[解決済み] Gensim: TypeError: doc2bow expects an array of unicode tokens on the input, not the single string

2022-02-09 12:35:17

質問

Pythonのタスクを始めているのですが、gensimを使用しているときに問題に直面しました。ディスクからファイルをロードして処理しようとしています（ファイルを分割して小文字にします）。

私が持っているコードは以下の通りです。

dictionary_arr=[]
for file_path in glob.glob(os.path.join(path, '*.txt')):
    with open (file_path, "r") as myfile:
        text=myfile.read()
        for words in text.lower().split():
            dictionary_arr.append(words)
dictionary = corpora.Dictionary(dictionary_arr)

リスト(dictionary_arr)には、全ファイルの全単語のリストが含まれており、gensim corpora.Dictionaryを使ってそのリストを処理します。しかし、エラーになります。

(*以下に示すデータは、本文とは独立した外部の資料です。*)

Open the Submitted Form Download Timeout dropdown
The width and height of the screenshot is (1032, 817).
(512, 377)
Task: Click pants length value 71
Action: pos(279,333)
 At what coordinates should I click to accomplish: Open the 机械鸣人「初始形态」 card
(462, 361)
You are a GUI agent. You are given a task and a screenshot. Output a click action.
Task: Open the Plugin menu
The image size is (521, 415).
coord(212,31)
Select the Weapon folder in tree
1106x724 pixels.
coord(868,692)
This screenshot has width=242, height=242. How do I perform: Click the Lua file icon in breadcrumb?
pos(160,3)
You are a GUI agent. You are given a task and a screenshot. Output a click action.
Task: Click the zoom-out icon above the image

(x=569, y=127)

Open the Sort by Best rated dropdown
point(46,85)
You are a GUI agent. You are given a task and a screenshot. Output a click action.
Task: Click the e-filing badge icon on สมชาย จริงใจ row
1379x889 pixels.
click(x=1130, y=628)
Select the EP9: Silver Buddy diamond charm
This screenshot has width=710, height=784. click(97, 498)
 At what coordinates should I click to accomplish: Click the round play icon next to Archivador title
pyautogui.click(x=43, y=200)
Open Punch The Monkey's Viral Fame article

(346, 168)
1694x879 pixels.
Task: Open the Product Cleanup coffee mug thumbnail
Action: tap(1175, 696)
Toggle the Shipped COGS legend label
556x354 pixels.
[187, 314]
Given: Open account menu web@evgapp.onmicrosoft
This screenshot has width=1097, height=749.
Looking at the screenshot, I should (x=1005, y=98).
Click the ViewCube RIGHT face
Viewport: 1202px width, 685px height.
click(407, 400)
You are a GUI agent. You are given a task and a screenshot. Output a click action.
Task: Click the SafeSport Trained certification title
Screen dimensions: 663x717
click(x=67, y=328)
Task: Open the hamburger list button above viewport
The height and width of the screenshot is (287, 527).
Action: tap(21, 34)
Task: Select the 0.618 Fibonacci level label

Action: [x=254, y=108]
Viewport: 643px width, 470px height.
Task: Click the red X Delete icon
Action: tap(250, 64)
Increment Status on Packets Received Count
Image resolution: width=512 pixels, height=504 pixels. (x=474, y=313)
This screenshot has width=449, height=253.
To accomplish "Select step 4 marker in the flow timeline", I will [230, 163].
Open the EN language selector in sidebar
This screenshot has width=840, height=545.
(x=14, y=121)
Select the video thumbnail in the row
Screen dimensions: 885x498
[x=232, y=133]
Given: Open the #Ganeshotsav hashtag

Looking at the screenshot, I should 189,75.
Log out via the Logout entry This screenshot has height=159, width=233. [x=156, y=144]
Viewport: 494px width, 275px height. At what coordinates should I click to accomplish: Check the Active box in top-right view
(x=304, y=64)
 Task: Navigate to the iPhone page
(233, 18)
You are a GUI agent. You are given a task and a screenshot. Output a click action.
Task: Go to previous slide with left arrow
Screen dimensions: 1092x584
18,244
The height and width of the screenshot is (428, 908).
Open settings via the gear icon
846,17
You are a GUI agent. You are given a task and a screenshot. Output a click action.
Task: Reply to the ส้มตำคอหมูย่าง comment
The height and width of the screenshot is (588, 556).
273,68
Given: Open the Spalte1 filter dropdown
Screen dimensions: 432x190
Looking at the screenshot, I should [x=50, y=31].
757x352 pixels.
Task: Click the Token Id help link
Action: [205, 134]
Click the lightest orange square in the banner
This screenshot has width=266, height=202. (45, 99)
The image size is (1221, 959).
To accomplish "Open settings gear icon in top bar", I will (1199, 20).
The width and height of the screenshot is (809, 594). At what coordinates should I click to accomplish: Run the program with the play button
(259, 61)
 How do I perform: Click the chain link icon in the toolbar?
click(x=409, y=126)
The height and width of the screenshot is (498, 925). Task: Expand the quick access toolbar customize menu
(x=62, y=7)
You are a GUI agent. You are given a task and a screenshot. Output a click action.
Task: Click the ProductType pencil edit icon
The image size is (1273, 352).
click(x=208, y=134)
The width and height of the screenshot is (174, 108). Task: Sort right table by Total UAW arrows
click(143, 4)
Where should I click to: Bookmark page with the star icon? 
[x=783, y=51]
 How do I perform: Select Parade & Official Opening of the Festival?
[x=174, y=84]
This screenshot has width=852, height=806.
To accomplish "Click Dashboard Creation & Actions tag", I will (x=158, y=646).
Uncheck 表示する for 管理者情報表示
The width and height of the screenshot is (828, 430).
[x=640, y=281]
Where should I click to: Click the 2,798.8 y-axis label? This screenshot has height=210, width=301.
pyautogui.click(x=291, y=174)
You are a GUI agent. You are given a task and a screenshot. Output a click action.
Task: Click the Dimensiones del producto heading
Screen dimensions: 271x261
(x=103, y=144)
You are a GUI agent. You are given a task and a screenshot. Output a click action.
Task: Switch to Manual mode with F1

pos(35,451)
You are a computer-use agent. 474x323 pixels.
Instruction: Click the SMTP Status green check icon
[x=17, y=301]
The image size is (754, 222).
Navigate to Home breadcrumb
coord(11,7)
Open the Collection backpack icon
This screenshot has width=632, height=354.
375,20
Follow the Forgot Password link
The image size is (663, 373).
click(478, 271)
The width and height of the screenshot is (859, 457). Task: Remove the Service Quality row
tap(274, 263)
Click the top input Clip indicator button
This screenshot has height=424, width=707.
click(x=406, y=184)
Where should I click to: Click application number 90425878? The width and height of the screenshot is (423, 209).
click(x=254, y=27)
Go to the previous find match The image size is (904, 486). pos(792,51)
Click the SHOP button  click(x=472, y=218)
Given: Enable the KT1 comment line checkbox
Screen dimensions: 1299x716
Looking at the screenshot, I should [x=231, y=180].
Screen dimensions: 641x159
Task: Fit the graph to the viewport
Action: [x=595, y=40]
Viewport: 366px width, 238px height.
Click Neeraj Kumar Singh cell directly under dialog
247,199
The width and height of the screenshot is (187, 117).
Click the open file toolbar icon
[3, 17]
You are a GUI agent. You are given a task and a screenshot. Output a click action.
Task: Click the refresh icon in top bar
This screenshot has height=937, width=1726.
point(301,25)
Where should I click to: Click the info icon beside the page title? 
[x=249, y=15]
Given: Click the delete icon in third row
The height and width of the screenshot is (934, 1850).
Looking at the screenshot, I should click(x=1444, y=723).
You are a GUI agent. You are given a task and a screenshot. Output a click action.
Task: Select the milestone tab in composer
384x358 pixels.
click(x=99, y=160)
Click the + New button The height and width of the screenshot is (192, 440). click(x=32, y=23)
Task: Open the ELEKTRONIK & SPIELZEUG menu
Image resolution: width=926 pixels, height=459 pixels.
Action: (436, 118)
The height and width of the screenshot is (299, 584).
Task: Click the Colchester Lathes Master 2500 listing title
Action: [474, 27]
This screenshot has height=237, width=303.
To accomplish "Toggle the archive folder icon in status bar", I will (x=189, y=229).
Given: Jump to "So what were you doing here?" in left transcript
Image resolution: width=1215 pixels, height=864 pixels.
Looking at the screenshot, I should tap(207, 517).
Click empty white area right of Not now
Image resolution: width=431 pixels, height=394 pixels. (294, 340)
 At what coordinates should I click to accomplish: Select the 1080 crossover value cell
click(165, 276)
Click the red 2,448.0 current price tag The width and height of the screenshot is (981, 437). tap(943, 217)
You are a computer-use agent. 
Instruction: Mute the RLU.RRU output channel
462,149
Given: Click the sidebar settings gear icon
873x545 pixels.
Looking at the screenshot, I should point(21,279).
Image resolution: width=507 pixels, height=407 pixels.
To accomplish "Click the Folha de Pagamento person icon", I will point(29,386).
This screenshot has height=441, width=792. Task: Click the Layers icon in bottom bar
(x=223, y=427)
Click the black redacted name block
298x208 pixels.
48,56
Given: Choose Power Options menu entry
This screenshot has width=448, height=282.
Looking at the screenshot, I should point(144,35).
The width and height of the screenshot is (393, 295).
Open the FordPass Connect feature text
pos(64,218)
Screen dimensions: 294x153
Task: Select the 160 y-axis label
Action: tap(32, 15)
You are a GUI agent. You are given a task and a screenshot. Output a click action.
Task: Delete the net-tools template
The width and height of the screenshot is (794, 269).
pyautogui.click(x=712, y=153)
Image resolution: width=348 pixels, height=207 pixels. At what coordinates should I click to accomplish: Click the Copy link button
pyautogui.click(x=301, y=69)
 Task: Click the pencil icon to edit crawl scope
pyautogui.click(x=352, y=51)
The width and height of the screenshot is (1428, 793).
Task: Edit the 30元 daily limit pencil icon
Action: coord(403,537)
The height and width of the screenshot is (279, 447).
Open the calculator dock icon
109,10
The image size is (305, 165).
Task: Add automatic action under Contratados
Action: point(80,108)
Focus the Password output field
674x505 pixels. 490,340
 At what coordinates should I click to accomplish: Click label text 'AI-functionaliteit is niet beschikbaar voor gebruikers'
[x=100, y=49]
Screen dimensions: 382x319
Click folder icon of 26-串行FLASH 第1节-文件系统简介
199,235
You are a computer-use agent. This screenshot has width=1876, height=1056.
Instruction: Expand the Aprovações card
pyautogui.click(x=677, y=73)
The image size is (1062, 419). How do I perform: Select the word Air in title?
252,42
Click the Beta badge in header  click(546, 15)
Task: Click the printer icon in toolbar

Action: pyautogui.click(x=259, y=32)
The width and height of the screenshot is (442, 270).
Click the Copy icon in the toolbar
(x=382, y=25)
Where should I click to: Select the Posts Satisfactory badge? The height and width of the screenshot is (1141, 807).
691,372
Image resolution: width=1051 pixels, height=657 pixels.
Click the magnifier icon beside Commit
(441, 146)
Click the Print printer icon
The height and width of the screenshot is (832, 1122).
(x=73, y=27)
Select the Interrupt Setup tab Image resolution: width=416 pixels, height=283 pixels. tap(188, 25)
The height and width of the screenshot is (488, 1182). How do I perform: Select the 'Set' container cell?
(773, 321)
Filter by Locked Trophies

TypeError: doc2bow expects an array of unicode tokens on input, not a single string

何が問題なのか理解できないので、少し指導をお願いします。

解決するには？

dictionary.pyの中で、initialize関数は。

def __init__(self, documents=None):
    self.token2id = {} # token -> tokenId
    self.id2token = {} # reverse mapping for token2id; only formed on request, to save memory
    self.dfs = {} # document frequencies: tokenId -> in how many documents this token appeared

    self.num_docs = 0 # number of documents processed
    self.num_pos = 0 # total number of corpus positions
    self.num_nnz = 0 # total number of non-zeroes in the BOW matrix

    if documents is not None:
        self.add_documents(documents)

関数 add_documents 文書のコレクションから辞書を構築する。各文書は、以下のリストである。トークンの

def add_documents(self, documents):

    for docno, document in enumerate(documents):
        if docno % 10000 == 0:
            logger.info("adding document #%i to %s" % (docno, self))
        _ = self.doc2bow(document, allow_update=True) # ignore the result, here we only care about updating token ids
    logger.info("built %s from %i documents (total %i corpus positions)" %
                 (self, self.num_docs, self.num_pos))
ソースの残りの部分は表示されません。